The day he left, he promised he would get help. Later that day he promised me again. After nearly 28 years of being together, I thought he would as we should have been important.

But within 3 weeks he had broken my world again telling me our relationship wasn’t right. I begged for him to get help, begged for us to get help, but he would ignore me.

He owns his own company, has a good pension pot and we own our house with a small mortgage still on it. Having sought legal advice, we should go for a 50/50 split. However, he now says that I won’t get anything from his company as it’s his income and provides a service, but cannot see that it is his asset so I am entitled to half. I have also been advised that he may have to pay a spousal allowance also to help keep me in the lifestyle we were both accustomed to.
He doesn’t want to go through solicitors or mediation to keep fees to a minimum but I don’t see how he thinks we can when it has become so difficult to communicate.

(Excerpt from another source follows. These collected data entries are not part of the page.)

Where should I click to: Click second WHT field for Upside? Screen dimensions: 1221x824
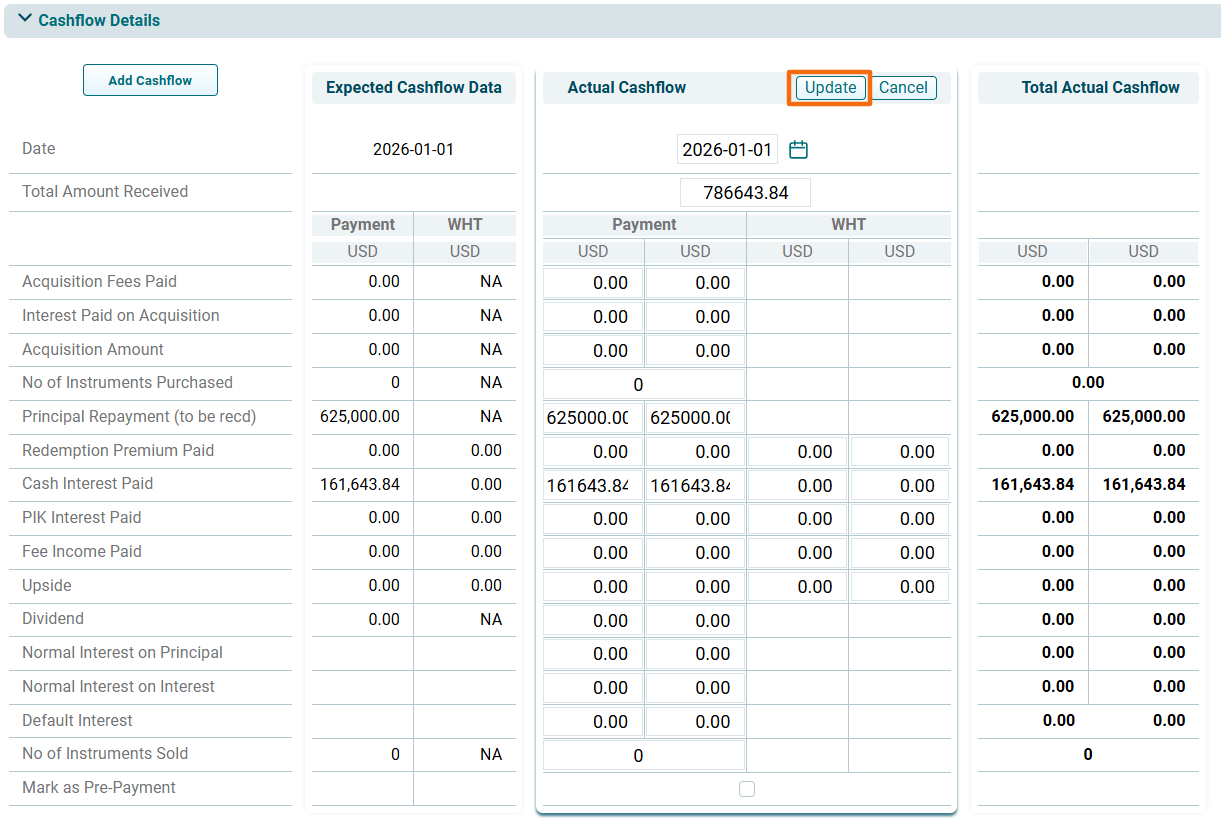(x=899, y=587)
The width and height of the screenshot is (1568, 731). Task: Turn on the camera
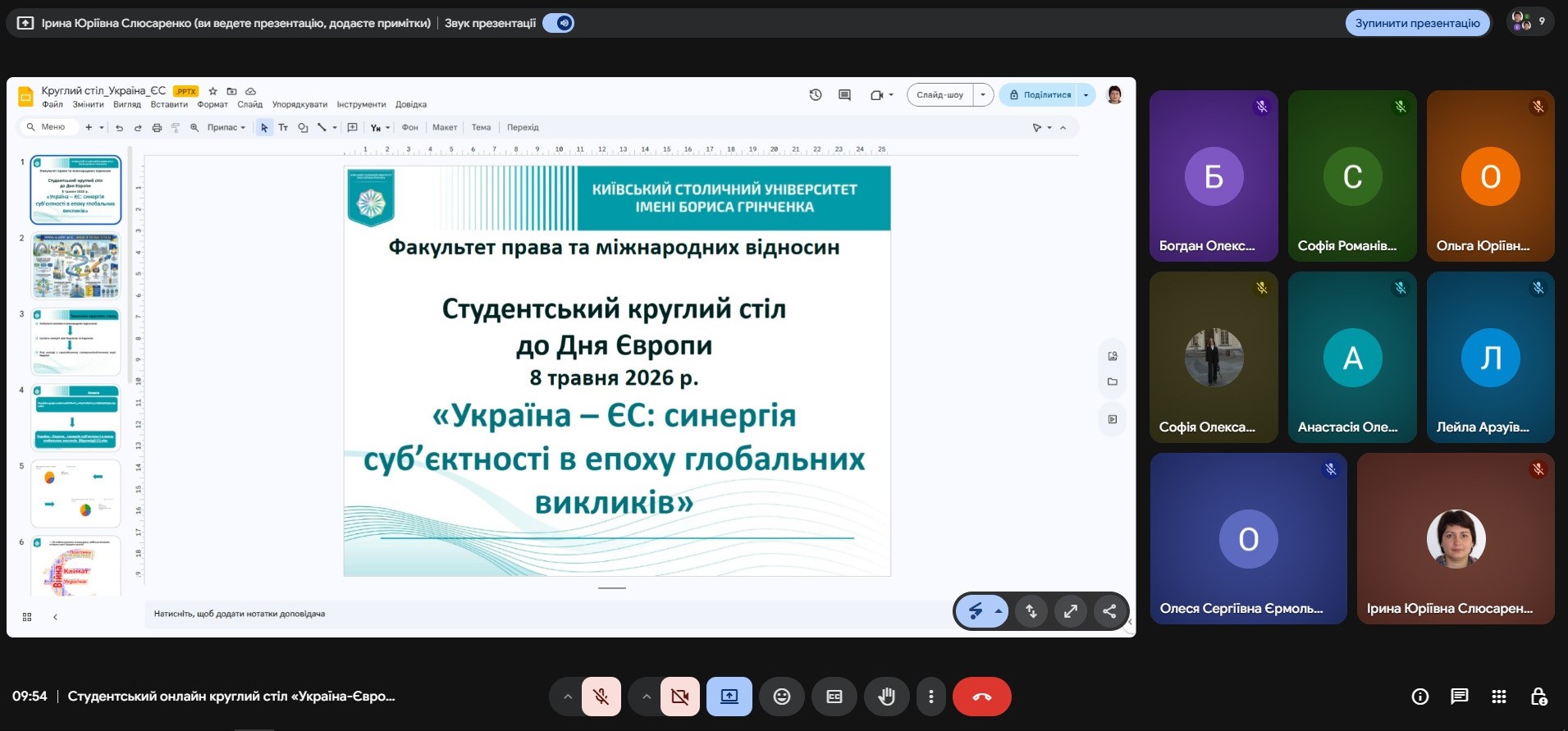click(680, 697)
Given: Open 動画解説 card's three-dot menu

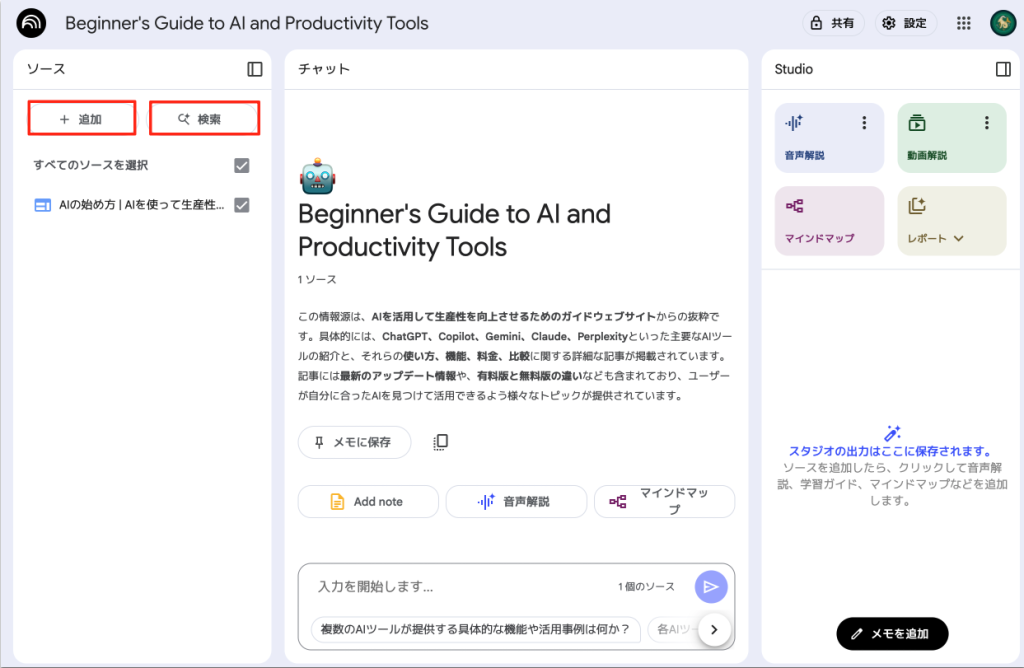Looking at the screenshot, I should (x=986, y=123).
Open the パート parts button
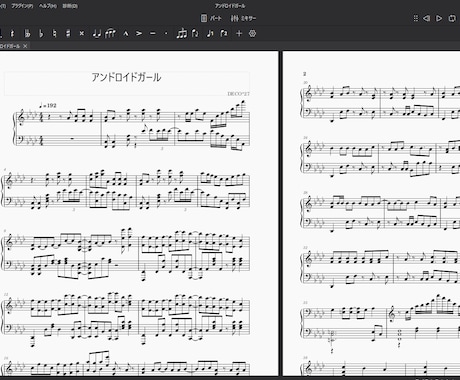460x380 pixels. (x=211, y=18)
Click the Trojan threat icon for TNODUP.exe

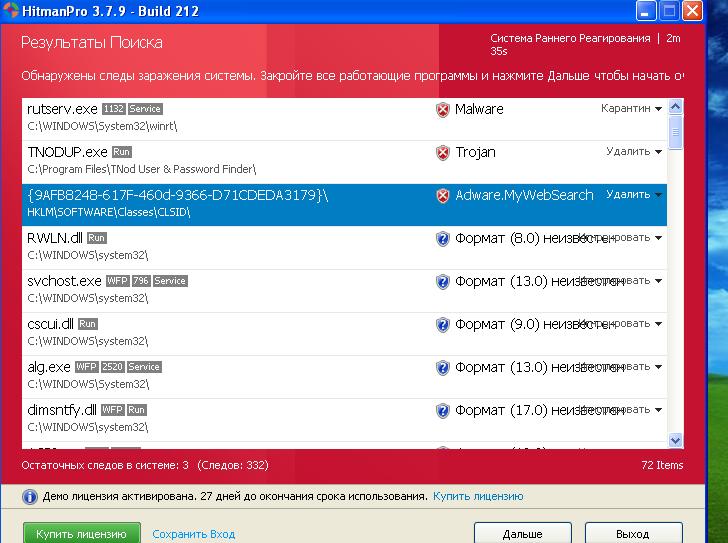point(443,153)
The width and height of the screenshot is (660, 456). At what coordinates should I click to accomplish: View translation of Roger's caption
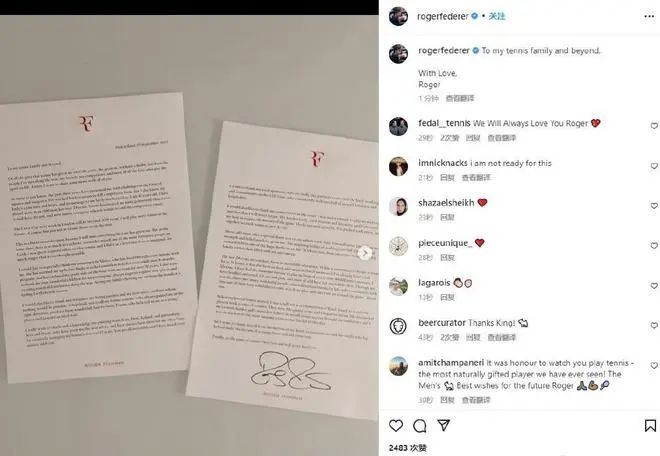point(460,98)
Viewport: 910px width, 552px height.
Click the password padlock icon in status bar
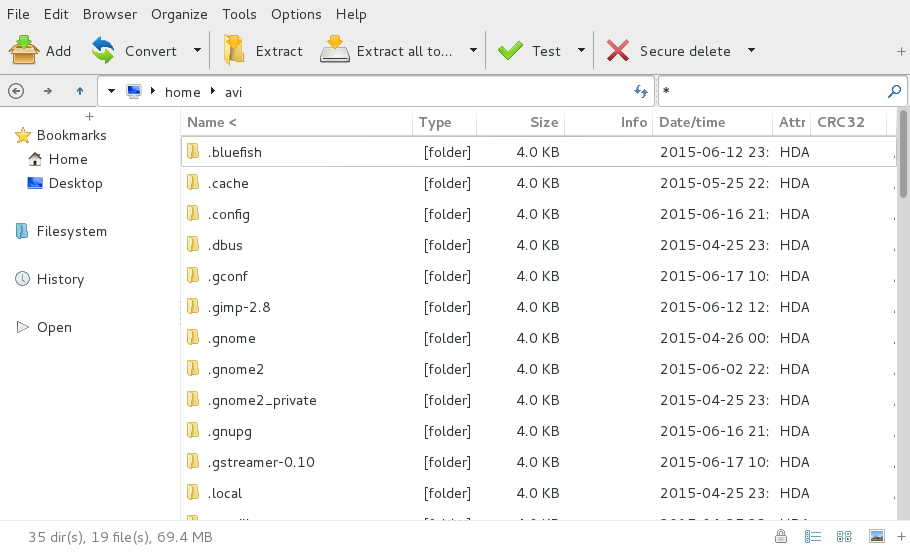(x=780, y=537)
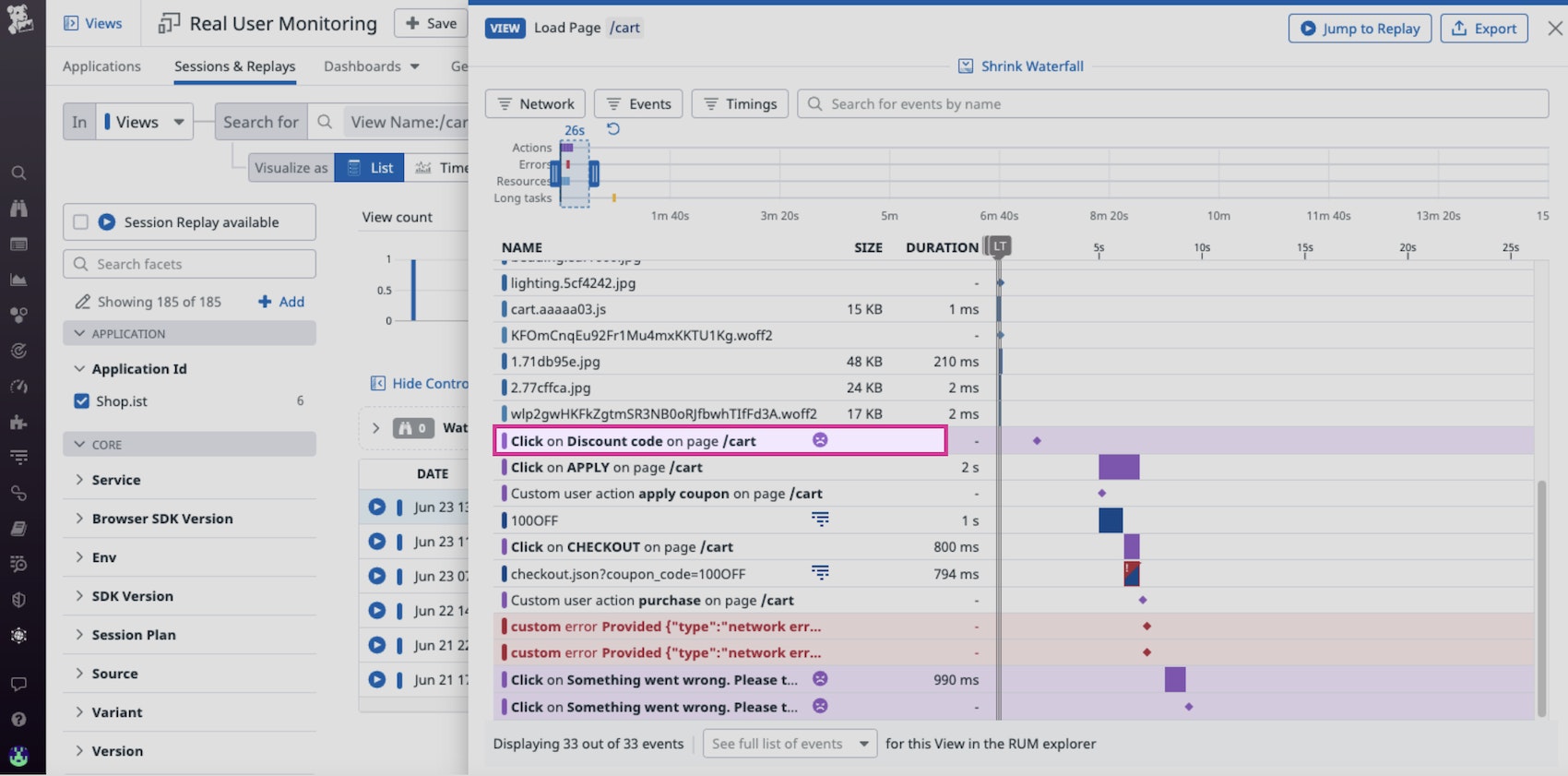Open the Dashboards menu
1568x776 pixels.
coord(372,66)
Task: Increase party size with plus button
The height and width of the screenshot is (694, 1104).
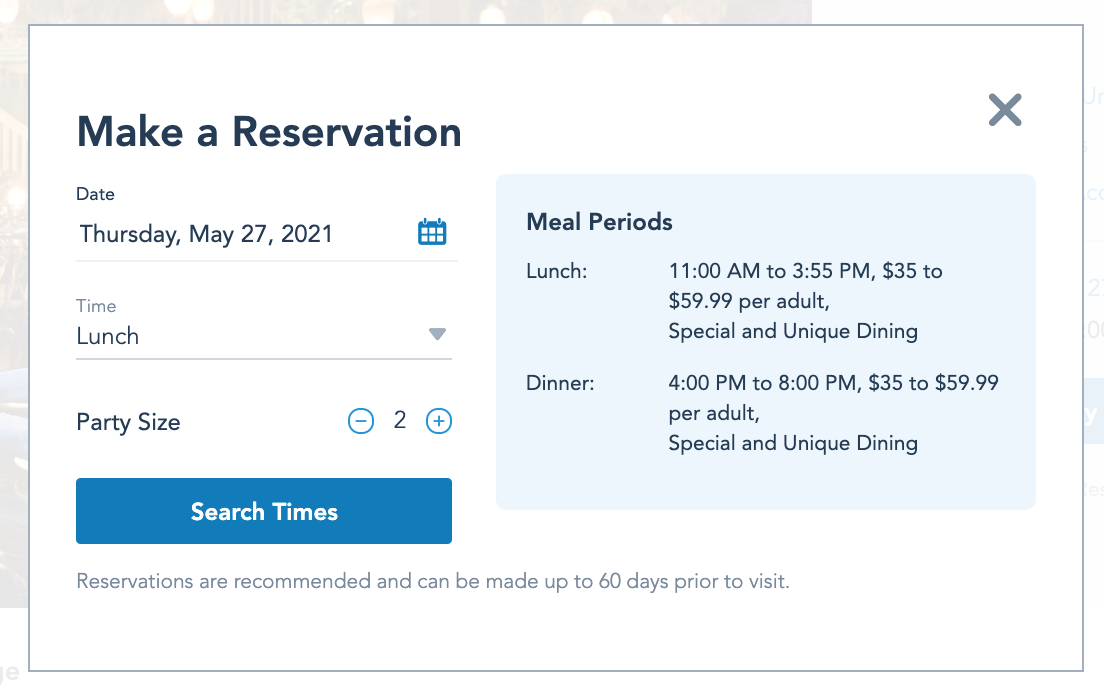Action: [439, 421]
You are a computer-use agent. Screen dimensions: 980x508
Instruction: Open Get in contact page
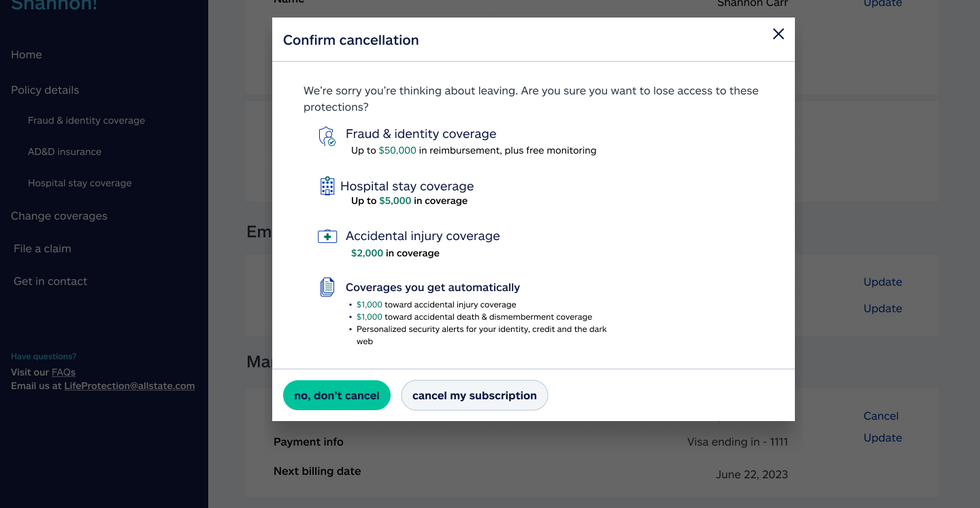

My children are trying to stay neutral but he is lying to them, telling them that the spilt is mutual, where they know it isn’t and unfortunately they have to see me broken and crying constantly.

I’m finding it so hard to understand my life right now and overwhelmed with everything. How do people do this? How do you move on? I feel like I’ve got a huge hole in my chest and the mental pain manifests in physical pain too. I can’t see any point in any of it.